Stored data entries
□ □ □ □ □
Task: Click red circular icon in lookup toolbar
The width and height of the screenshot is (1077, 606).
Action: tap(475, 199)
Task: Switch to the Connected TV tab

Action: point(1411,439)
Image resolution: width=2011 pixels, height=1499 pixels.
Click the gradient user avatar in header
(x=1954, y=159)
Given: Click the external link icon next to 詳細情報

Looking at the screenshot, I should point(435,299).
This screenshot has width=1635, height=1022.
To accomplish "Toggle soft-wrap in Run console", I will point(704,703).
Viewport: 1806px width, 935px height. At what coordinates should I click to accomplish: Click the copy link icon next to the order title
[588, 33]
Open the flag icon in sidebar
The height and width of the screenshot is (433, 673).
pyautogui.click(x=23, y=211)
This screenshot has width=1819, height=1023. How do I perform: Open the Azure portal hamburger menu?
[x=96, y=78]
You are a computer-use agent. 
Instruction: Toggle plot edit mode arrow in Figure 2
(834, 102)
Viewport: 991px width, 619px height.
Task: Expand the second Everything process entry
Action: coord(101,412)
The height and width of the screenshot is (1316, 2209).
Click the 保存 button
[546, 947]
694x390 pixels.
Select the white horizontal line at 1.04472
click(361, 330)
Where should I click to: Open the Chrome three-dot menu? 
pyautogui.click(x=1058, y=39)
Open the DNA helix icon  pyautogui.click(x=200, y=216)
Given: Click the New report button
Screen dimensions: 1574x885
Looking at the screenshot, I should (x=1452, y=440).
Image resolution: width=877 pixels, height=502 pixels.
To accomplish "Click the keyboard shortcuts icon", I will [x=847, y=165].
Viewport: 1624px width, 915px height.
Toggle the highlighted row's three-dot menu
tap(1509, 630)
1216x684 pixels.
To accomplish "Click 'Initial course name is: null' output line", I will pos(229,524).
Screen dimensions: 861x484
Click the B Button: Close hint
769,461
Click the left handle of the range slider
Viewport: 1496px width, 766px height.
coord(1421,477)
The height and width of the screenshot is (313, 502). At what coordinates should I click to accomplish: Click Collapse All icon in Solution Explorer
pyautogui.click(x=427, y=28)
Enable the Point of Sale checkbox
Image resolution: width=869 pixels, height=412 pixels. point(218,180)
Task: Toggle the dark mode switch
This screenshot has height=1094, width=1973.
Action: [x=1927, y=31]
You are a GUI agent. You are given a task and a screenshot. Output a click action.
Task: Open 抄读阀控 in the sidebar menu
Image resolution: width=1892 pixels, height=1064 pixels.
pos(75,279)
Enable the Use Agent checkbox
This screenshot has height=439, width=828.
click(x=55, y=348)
□ □ □ □ □
* _TASK_
Return all of the lines above exactly, with none omitted.

* _WRITTEN SOLUTION_
Task: Click red circular icon in lookup toolbar
The width and height of the screenshot is (1077, 606).
Action: tap(475, 199)
Task: Switch to the Connected TV tab

Action: point(1411,439)
Image resolution: width=2011 pixels, height=1499 pixels.
Click the gradient user avatar in header
(x=1954, y=159)
Given: Click the external link icon next to 詳細情報

Looking at the screenshot, I should point(435,299).
This screenshot has width=1635, height=1022.
To accomplish "Toggle soft-wrap in Run console", I will point(704,703).
Viewport: 1806px width, 935px height. At what coordinates should I click to accomplish: Click the copy link icon next to the order title
[588, 33]
Open the flag icon in sidebar
The height and width of the screenshot is (433, 673).
pyautogui.click(x=23, y=211)
This screenshot has width=1819, height=1023. How do I perform: Open the Azure portal hamburger menu?
[x=96, y=78]
You are a computer-use agent. 
Instruction: Toggle plot edit mode arrow in Figure 2
(834, 102)
Viewport: 991px width, 619px height.
Task: Expand the second Everything process entry
Action: coord(101,412)
The height and width of the screenshot is (1316, 2209).
Click the 保存 button
[546, 947]
694x390 pixels.
Select the white horizontal line at 1.04472
click(361, 330)
Where should I click to: Open the Chrome three-dot menu? 
pyautogui.click(x=1058, y=39)
Open the DNA helix icon  pyautogui.click(x=200, y=216)
Given: Click the New report button
Screen dimensions: 1574x885
Looking at the screenshot, I should (x=1452, y=440).
Image resolution: width=877 pixels, height=502 pixels.
To accomplish "Click the keyboard shortcuts icon", I will [x=847, y=165].
Viewport: 1624px width, 915px height.
Toggle the highlighted row's three-dot menu
tap(1509, 630)
1216x684 pixels.
To accomplish "Click 'Initial course name is: null' output line", I will pos(229,524).
Screen dimensions: 861x484
Click the B Button: Close hint
769,461
Click the left handle of the range slider
Viewport: 1496px width, 766px height.
coord(1421,477)
The height and width of the screenshot is (313, 502). At what coordinates should I click to accomplish: Click Collapse All icon in Solution Explorer
pyautogui.click(x=427, y=28)
Enable the Point of Sale checkbox
Image resolution: width=869 pixels, height=412 pixels. point(218,180)
Task: Toggle the dark mode switch
This screenshot has height=1094, width=1973.
Action: [x=1927, y=31]
You are a GUI agent. You are given a task and a screenshot. Output a click action.
Task: Open 抄读阀控 in the sidebar menu
Image resolution: width=1892 pixels, height=1064 pixels.
pos(75,279)
Enable the Use Agent checkbox
This screenshot has height=439, width=828.
click(x=55, y=348)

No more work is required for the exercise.